Carte postale de Venise

Simon Brunfaut -

Divagations d’un chroniqueur philosophe en vacances

 

•    On peut aller à Venise à pied, à vélo, en avion, en voiture, à cheval, à dos d’âne, en hélicoptère ou en navette spatiale (pour ceux qui habitent vraiment très loin et qui ont les moyens).
•    Venise est une grande église au bord d’une plage. Le rêve pour un moine cistercien en burn-out ou un hédoniste saisi par le doute. Toutefois, Tadzio a vieilli, le Grand Hôtel des Bains du Lido a définitivement fermé et Luchino Visconti est mort depuis trop longtemps.
•    Chez Florian, on peut prendre une douzaine de cafés sans même se rendre compte qu’on vient d’en ingurgiter une douzaine, il y a à peine cinq minutes. À défaut de redevenir poussière, on se liquéfie gaiement à Venise en observant le Campanile battre la place SaintMarc comme un pilon.
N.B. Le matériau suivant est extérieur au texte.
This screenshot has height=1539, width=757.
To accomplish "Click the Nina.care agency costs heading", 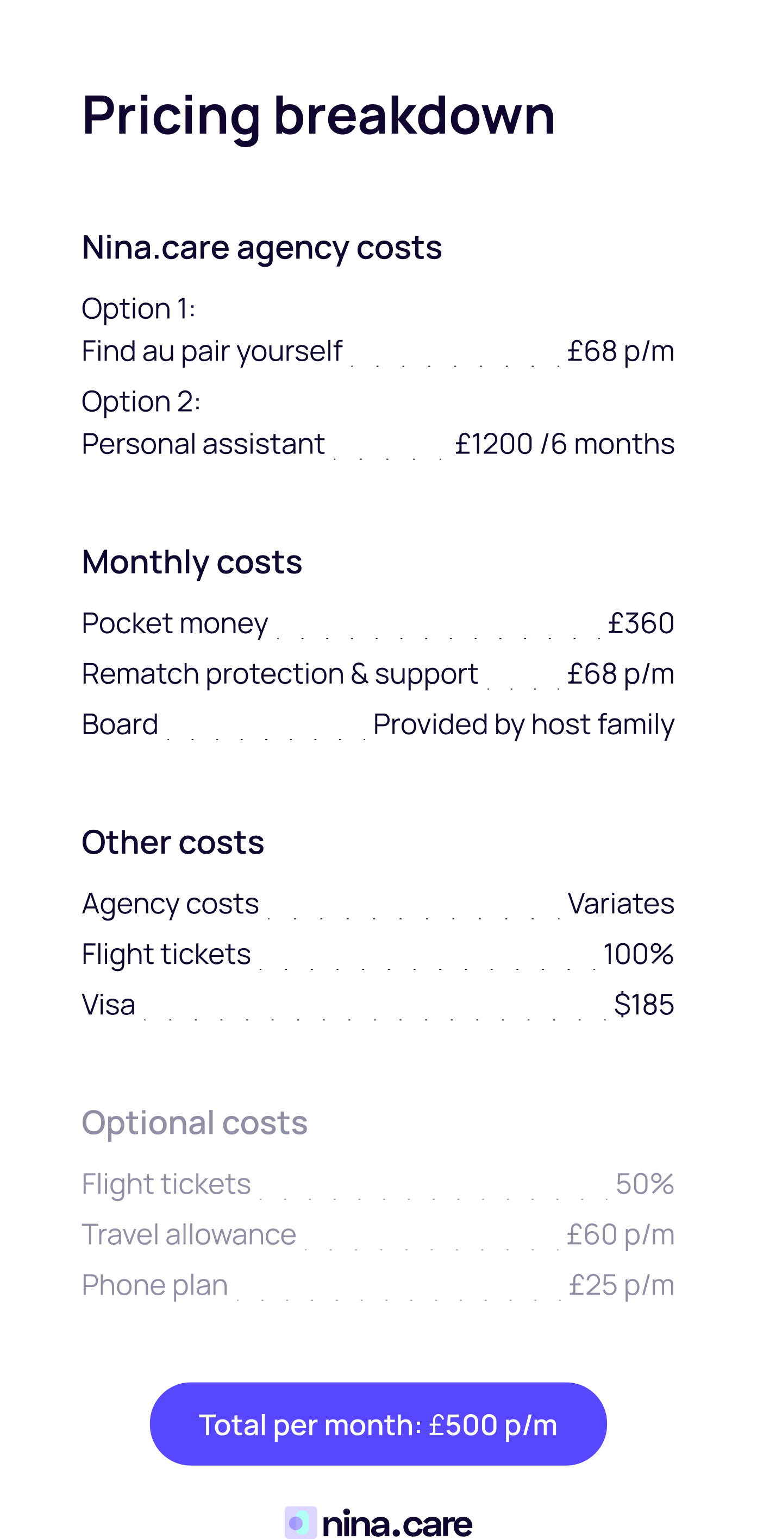I will [x=261, y=247].
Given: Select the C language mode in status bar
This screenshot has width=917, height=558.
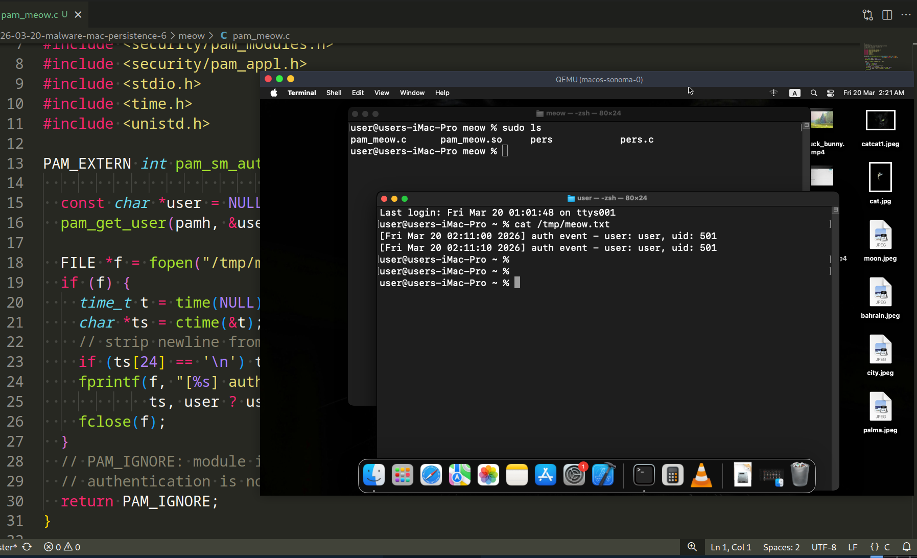Looking at the screenshot, I should 887,547.
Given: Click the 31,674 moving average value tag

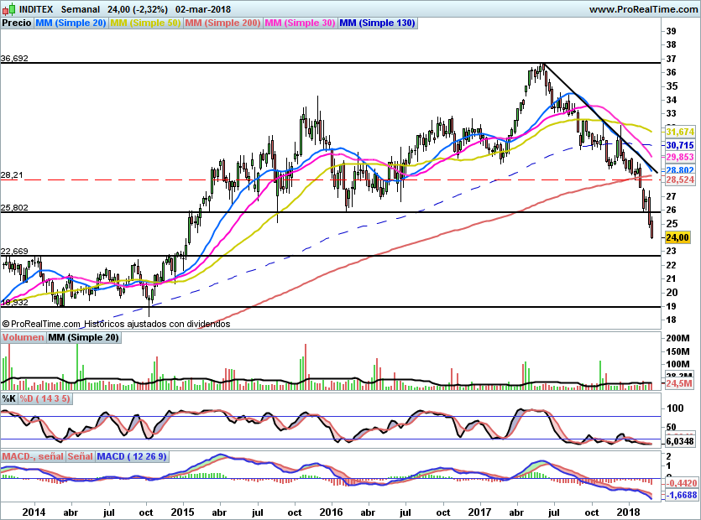Looking at the screenshot, I should (x=678, y=133).
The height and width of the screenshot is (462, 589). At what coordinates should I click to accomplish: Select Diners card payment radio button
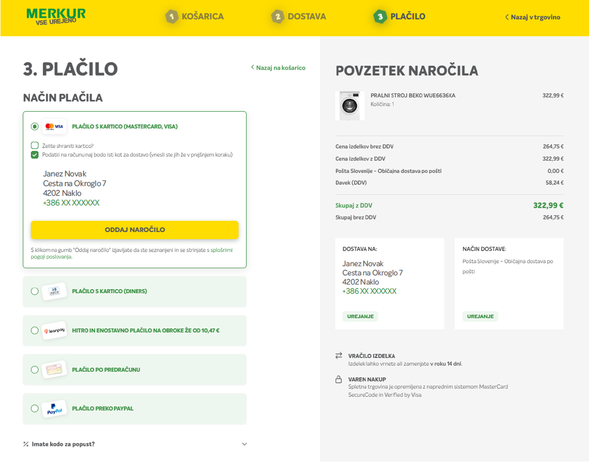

•    Au Harry’s bar, les palais se brouillent : c’est Turner, tout d’un coup. Venise tremble, mais ne sombre pas.
•    Nietzsche chantonnait Bizet en se promenant à travers ses ruelles, tandis que sa moustache s’humectait légèrement. Wagner y est mort, Stravinsky se repose dans le cimetière San Michele. C’est la raison pour laquelle Venise est entièrement musicale. On s’y repère grâce à son air. Laissez tomber tous les livres, suivez plutôt un largo ou un adagio le long du Grand Canal et sur le Pont des Soupirs. À Venise, les guides s’appellent tous Vivaldi ou Monteverdi.
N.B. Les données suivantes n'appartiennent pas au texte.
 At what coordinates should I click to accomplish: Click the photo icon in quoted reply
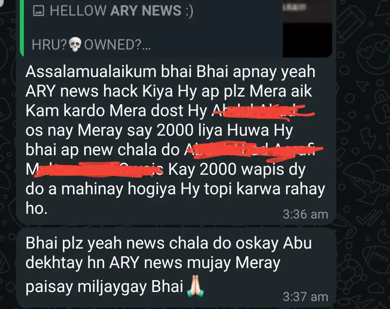click(39, 11)
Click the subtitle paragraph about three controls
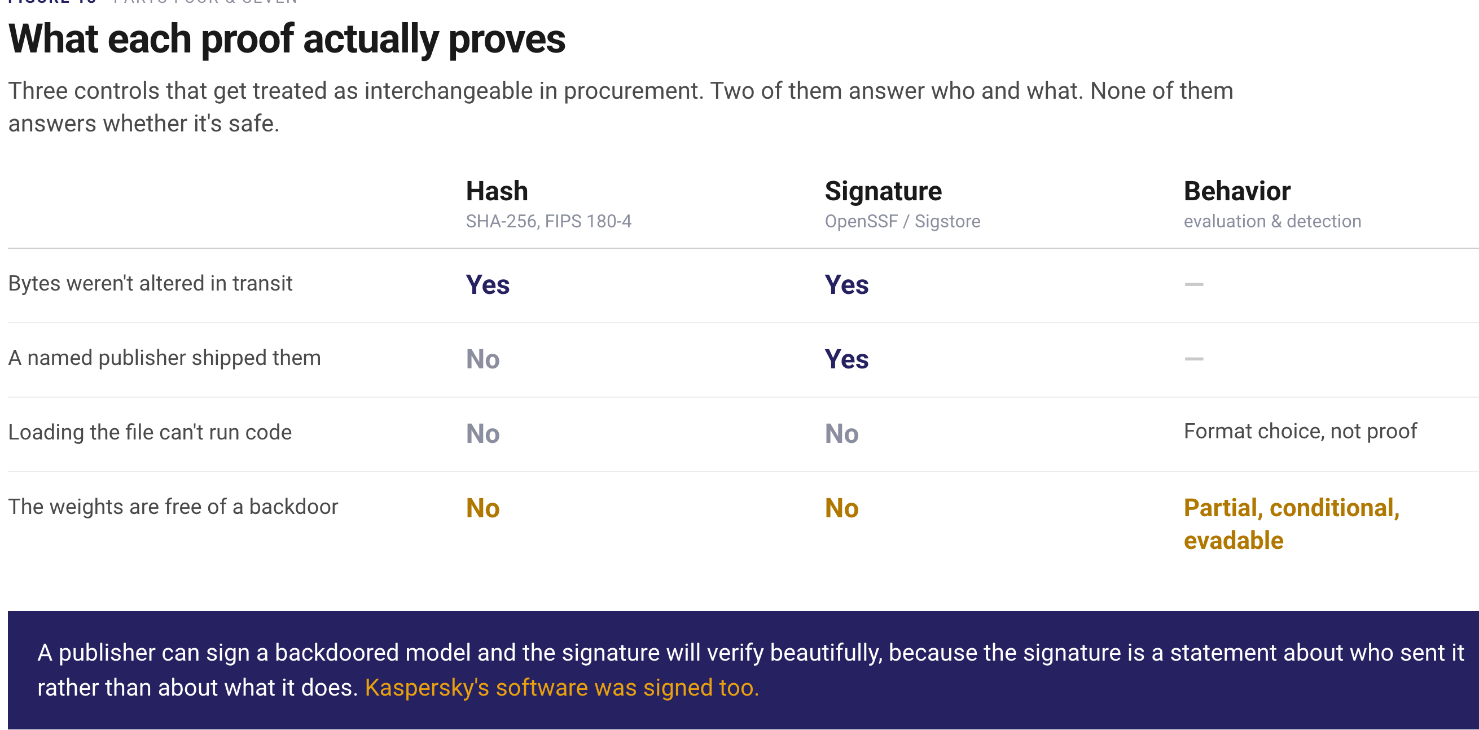Viewport: 1479px width, 730px height. pos(620,107)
•    Venise est grise, bleue, verte dans les jardins Papadopoli. Les touristes sont roses et jaunes. Ils portent des shorts, mais ils ne sont pas méchants tant qu’ils ont à manger et à boire.
•    Venise est très contemporaine et toujours à la mode. La preuve : elle apparaît sur TripAdvisor. De grands Suédois à la peau caramel y réalisent des selfies avec de petites Japonaises masquées. Lord Byron, qui séjourna au Palazzo Mocenigo, possède maintenant son propre hôtel. Voilà quelqu’un qui a su se recycler avec succès.
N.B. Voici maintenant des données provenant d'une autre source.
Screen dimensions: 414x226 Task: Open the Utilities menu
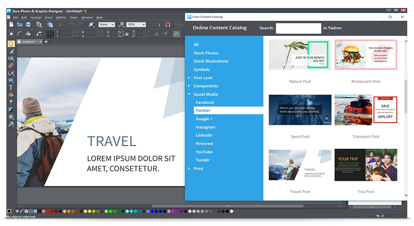61,17
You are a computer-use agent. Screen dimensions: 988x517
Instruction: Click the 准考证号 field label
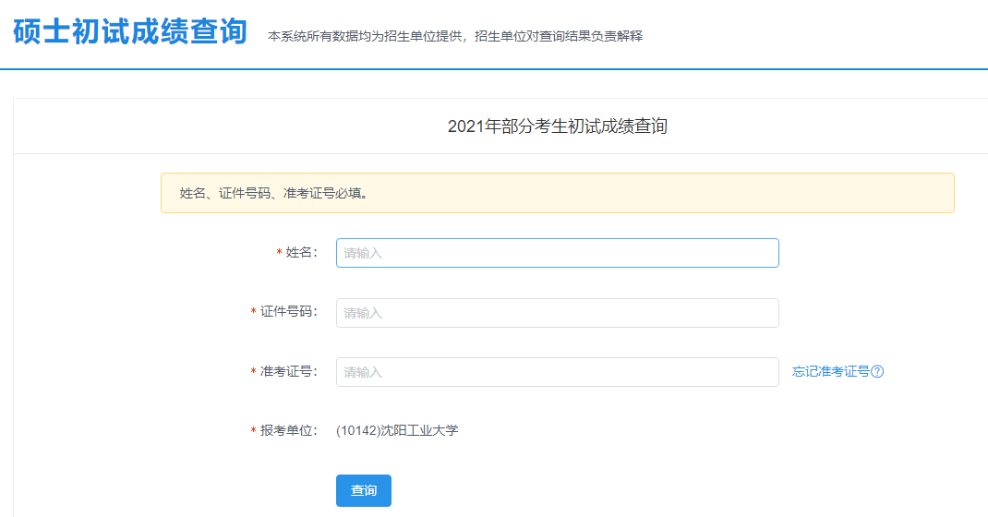tap(288, 371)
•    Rousseau y demeura et joua de malchance avec les femmes. Montaigne y eut des coliques. Musset y  souffrit d’amour : sa compagne s’appelait George.
•    On peut décider de ne jamais mettre les pieds à Venise en prenant des trains en direction d’Arlon, tout en écoutant Sheila et Ringo ou Hervé Vilard. On peut aussi, comme Laurent d’Ursel, installer Venise à Woluwe-Saint-Lambert. Cette ville ne tient pas en place.
•    Il est très agréable d’y mourir ou d’y faire l’amour. Parfois les deux en même temps, lorsqu’on est pressé et que le « Bongo Citytrips en amoureux » s’achève dans moins de trois heures.